Protestas crecen por tarifazo al transporte en Guadalajara en medio de un creciente malestar ciudadano por el aumento al precio del pasaje, que pasará de 9.50 a 14 pesos, un incremento cercano al 50 por ciento anunciado por el gobernador de Jalisco, Pablo Lemus. Este sábado, cientos de personas volvieron a marchar por el centro de la ciudad, en lo que representa al menos la sexta movilización en lo que va del año contra la medida.

La marcha fue convocada en esta ocasión por el Partido del Trabajo (PT) y partió del parque Revolución rumbo a Palacio de Gobierno, donde se realizó un mitin pese a la ligera llovizna. Durante el recorrido, los manifestantes exigieron que se revierta el aumento tarifario y que el Ejecutivo estatal atienda el exhorto emitido por el Congreso de Jalisco, que solicitó dar marcha atrás al ajuste.
Rechazo ciudadano al aumento del pasaje
El incremento al transporte público ha sido calificado por diversos sectores como desproporcionado, especialmente en un contexto de inflación, precarización laboral y bajos salarios. Para los usuarios, el aumento no va acompañado de mejoras sustanciales en el servicio, lo que ha detonado un amplio rechazo social.
Durante la movilización, se escucharon consignas contra el llamado “tarjetazo”, luego de que el gobernador anunciara que los usuarios que no deseen pagar 14 pesos deberán registrarse obligatoriamente en un sistema de tarjetas bancarias VISA. Este esquema, además de generar preocupación por la entrega de datos personales, contempla el uso de biométricos y geolocalización, así como el cobro de comisiones para acceder a otros servicios públicos y privados.
Amenaza de revocación de mandato
En el mitin, José Luis Sánchez, diputado federal y delegado nacional del PT en Jalisco, anunció que las protestas marcarán solo la primera etapa de una estrategia más amplia. Informó que comenzará un proceso de recolección de firmas con el objetivo de impulsar una revocación de mandato contra el gobernador Pablo Lemus.
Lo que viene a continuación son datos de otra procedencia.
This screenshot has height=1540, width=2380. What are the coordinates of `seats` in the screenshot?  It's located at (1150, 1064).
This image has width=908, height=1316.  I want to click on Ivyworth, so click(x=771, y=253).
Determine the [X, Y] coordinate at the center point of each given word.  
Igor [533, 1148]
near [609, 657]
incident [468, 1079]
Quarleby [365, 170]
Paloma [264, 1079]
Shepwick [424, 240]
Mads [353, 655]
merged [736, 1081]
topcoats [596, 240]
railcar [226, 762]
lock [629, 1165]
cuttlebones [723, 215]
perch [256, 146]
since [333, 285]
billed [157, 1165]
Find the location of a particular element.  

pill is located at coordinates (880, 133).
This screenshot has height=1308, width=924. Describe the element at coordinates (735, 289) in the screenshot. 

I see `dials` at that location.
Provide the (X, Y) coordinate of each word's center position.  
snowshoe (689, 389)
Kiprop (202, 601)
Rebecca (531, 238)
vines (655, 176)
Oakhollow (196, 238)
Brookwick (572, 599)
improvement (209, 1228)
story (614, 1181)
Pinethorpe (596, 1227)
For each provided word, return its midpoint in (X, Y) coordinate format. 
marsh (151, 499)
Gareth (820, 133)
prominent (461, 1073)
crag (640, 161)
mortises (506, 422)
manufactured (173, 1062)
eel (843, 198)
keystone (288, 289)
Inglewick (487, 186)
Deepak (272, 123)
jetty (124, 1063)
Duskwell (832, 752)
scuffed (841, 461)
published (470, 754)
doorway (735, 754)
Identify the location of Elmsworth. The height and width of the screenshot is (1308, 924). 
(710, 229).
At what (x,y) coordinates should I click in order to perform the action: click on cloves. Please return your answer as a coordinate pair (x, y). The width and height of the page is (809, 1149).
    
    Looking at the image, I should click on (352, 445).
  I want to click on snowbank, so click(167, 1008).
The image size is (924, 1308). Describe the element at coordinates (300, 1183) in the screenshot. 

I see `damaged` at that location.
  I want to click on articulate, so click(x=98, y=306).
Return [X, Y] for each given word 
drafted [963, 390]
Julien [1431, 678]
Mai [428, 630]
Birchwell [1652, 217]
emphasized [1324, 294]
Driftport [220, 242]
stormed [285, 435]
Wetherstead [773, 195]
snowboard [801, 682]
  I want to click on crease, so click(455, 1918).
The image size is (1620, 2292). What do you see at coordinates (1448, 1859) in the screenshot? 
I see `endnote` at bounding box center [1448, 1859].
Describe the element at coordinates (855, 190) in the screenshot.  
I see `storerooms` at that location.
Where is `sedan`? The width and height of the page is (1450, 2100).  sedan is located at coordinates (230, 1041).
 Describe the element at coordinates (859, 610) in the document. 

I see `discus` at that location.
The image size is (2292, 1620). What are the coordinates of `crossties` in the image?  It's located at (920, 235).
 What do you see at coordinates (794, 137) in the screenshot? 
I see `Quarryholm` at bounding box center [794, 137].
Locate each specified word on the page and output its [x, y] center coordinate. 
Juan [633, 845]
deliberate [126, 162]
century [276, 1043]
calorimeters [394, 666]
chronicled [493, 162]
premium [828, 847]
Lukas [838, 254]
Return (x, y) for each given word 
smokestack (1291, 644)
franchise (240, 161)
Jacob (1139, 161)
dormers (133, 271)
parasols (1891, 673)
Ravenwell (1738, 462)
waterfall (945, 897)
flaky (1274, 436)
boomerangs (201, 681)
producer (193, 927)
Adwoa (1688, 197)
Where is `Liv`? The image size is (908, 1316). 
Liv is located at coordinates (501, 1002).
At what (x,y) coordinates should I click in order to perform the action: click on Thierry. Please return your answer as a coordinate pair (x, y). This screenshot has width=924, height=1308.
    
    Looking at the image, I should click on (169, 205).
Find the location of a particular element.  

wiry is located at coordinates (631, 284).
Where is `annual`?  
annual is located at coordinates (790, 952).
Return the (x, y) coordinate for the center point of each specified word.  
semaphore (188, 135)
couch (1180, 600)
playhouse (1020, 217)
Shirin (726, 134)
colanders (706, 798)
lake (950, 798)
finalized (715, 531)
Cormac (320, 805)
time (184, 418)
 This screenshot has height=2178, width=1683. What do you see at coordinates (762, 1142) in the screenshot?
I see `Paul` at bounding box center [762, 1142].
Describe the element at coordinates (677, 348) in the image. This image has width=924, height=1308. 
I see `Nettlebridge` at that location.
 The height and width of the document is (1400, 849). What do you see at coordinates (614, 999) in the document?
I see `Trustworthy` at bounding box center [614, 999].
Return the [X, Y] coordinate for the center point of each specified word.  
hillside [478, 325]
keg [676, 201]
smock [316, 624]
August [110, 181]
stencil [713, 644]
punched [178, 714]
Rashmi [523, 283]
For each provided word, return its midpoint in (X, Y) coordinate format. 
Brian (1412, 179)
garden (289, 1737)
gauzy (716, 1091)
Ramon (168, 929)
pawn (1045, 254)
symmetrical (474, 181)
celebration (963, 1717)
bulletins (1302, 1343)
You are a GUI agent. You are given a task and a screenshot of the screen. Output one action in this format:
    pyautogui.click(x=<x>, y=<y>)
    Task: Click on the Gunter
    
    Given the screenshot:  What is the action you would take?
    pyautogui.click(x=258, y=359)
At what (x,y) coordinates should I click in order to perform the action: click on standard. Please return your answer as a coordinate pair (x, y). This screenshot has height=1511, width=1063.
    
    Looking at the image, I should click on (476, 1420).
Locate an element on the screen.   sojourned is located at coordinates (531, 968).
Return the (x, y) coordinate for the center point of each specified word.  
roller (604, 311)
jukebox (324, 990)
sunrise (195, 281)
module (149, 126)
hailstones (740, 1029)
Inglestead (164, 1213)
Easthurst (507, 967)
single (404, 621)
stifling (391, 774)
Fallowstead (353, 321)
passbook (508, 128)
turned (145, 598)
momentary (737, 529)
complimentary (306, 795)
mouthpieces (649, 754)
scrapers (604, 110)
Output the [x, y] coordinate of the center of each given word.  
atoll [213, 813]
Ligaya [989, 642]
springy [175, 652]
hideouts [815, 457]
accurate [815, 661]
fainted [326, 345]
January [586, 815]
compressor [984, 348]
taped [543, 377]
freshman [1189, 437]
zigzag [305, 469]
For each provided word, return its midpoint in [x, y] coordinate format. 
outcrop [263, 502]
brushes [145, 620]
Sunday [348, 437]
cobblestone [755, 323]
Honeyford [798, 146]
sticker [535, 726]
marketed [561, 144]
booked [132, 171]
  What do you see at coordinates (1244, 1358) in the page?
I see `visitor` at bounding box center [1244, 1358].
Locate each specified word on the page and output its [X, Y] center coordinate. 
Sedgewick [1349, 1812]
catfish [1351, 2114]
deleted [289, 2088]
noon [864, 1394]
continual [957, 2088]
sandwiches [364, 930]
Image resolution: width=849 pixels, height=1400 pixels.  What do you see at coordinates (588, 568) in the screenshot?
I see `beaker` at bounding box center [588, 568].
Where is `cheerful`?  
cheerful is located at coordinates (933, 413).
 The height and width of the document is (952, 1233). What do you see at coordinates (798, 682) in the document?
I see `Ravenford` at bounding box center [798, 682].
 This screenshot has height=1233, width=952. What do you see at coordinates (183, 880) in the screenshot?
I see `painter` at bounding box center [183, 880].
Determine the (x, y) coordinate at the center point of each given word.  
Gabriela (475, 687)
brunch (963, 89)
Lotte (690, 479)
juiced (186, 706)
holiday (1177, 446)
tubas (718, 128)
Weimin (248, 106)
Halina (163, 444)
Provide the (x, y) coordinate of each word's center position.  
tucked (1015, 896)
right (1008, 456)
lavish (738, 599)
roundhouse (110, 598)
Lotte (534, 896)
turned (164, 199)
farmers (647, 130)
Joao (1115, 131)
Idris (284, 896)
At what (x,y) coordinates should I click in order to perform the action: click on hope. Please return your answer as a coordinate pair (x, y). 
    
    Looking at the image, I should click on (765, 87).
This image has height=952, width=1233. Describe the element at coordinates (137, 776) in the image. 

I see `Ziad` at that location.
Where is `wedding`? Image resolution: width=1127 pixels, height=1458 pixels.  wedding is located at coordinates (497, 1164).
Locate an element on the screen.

El legislador sostuvo que el tarifazo representa una decisión unilateral que afecta de manera directa a los sectores más vulnerables y aseguró que el descontento social podría traducirse en mecanismos de participación ciudadana contemplados en la ley.
Congreso impulsa referendo contra el tarifazo
El Congreso del Estado también ha tomado un papel activo en la controversia. A media semana, los legisladores aprobaron seis acuerdos relacionados con el aumento al transporte, entre ellos un exhorto formal al Ejecutivo para cancelar el ajuste tarifario.
Además, se anunció la presentación de una solicitud de referendo, con la intención de someter el aumento a consulta popular. Esta iniciativa se suma a un esfuerzo ciudadano independiente que ya avanza ante el Instituto Electoral y de Participación Ciudadana.
Avalancha de firmas ciudadanas
De manera paralela, un grupo de ciudadanos no identificados con partidos políticos inició un pre registro de firmas para solicitar un referendo. El respaldo social ha superado todas las expectativas: de las 3 mil 369 firmas necesarias, hasta este sábado se habían recabado 11 mil 515, casi un 350 por ciento más de lo requerido.
Este respaldo ha sido interpretado como una señal clara del nivel de rechazo social al tarifazo y de la disposición ciudadana a utilizar vías institucionales para frenarlo.
Protestas: Más movilizaciones y denuncia de represión
Las protestas no se detendrán. Los organizadores anunciaron nuevas marchas para los sábados 24 y 31 de enero, mientras que Morena informó que prepara una mega manifestación para el 14 de febrero, con el mismo objetivo de echar abajo el aumento en un servicio público concesionado a empresarios camioneros.
La tensión se intensificó tras la movilización más numerosa registrada la semana pasada, cuando cuatro manifestantes fueron detenidos, entre ellos dos estudiantes de la Universidad de Guadalajara, después de que patrullas estatales y de la policía vial cercaran a los asistentes cuando ya se retiraban sin causar desmanes.
Señalamientos por violaciones a derechos humanos
Más de 50 colectivos y organismos defensores de derechos humanos, entre ellos Amnistía Internacional, calificaron la actuación policial como una grave violación a las garantías individuales. Denunciaron que los detenidos fueron incomunicados y amenazados durante al menos tres horas, mientras sus familiares los buscaban sin que las autoridades reconocieran su detención.
Estas acusaciones han añadido un nuevo elemento de tensión al conflicto, reforzando la percepción de que el tarifazo no solo es un tema económico, sino también un problema de gobernabilidad y derechos humanos.
Un conflicto que sigue abierto
Con protestas en aumento, procesos de referendo en marcha y señalamientos de represión, el conflicto por el tarifazo al transporte público en Guadalajara se perfila como uno de los temas sociales más relevantes del arranque de año, con un desenlace aún incierto.